Début août, notre femme de ménage a disparu. Elle a évoqué un problème de voiture, une baisse de forme, puis plus rien. Au-delà de l’inquiétude et de l’incompréhension, cette absence soudaine a eu des conséquences inattendues.

Mark et moi l’employions deux heures par semaine. C’était peu au regard de la taille de la maison, le nettoyage était donc limité, mais cela nous convenait. Je me fichais pas mal qu’il reste quelques toiles d’araignée dans les coins et que les carreaux ne soient jamais faits. Les sols et les sanitaires étaient propres, je n’en demandais pas plus.

Après des mois d’attente, moult appels, messages et lettres, on a compris qu’elle ne reviendrait plus. Au lieu de nous mettre à la recherche de quelqu’un d’autre, j’ai suggéré que l’on se passe d’aide-ménagère. Je faisais désormais nos comptes quotidiennement et n’étais plus très sûre que l’on puisse se permettre une telle dépense. Lorsque nous habitions notre petit appartement de Clichy, nos deux salaires pouvaient absorber ce coût sans trop de difficultés. Depuis que nous habitons Montélimar, notre situation n’est plus la même : mes revenus d’indépendante sont moindres et, bien que la vie soit moins chère qu’à Paris, nos charges s’avèrent supérieures à ce que l’on avait imaginé.

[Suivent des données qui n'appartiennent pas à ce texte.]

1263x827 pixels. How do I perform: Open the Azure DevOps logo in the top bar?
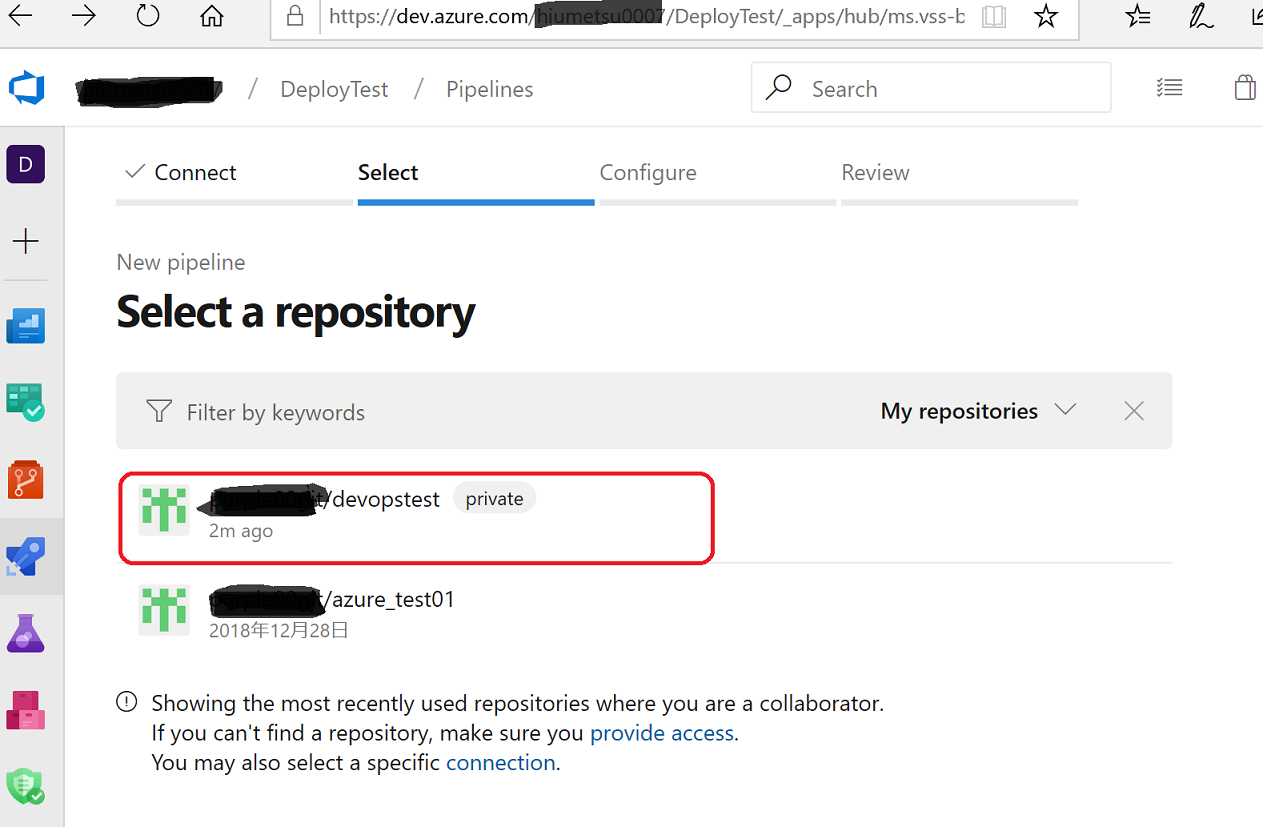tap(26, 88)
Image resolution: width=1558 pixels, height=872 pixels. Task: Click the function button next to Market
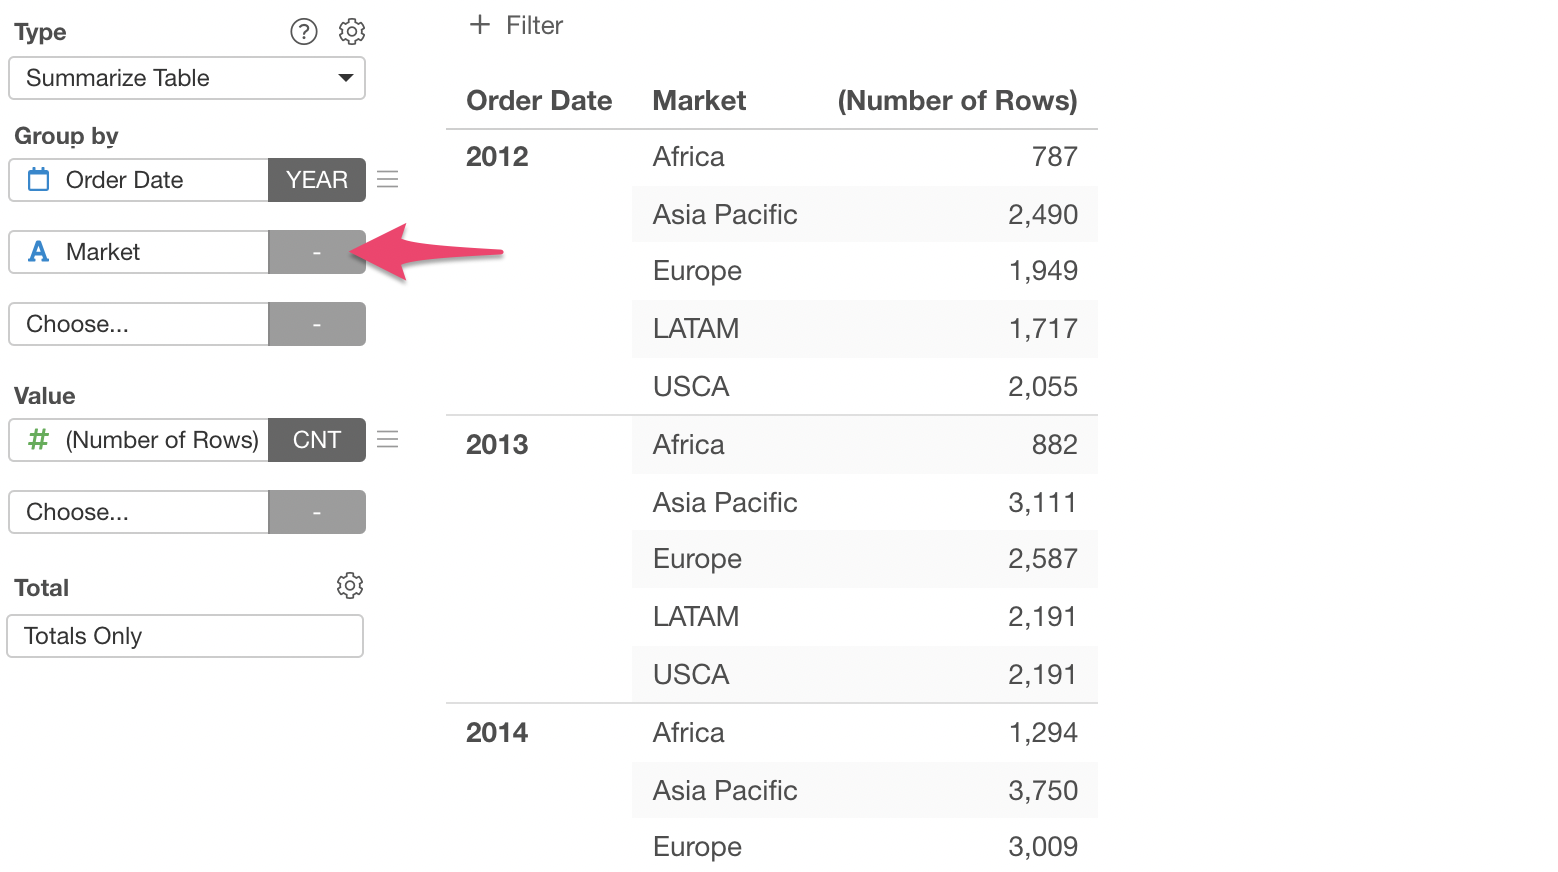tap(316, 252)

Avec Mark, nous ne nous sommes pas rendu compte tout de suite de ce que signifiait l’entretien d’une grande maison construite il y a 60 ans. Nous l’avions si bien rénovée à notre arrivée que nous avons passé les deux premières années dans une sorte d’extase. Aujourd’hui, la lune de miel est terminée. Cet automne, entre un voyage en famille et des travaux dans le jardin, il a fallu choisir. La chaudière commence à donner des signes de faiblesses. Tout comme le portail, les canalisations de la salle de bain, la cabine de douche. Jour après jour, j’ajoute des lignes de provision à notre budget et revoie nos priorités.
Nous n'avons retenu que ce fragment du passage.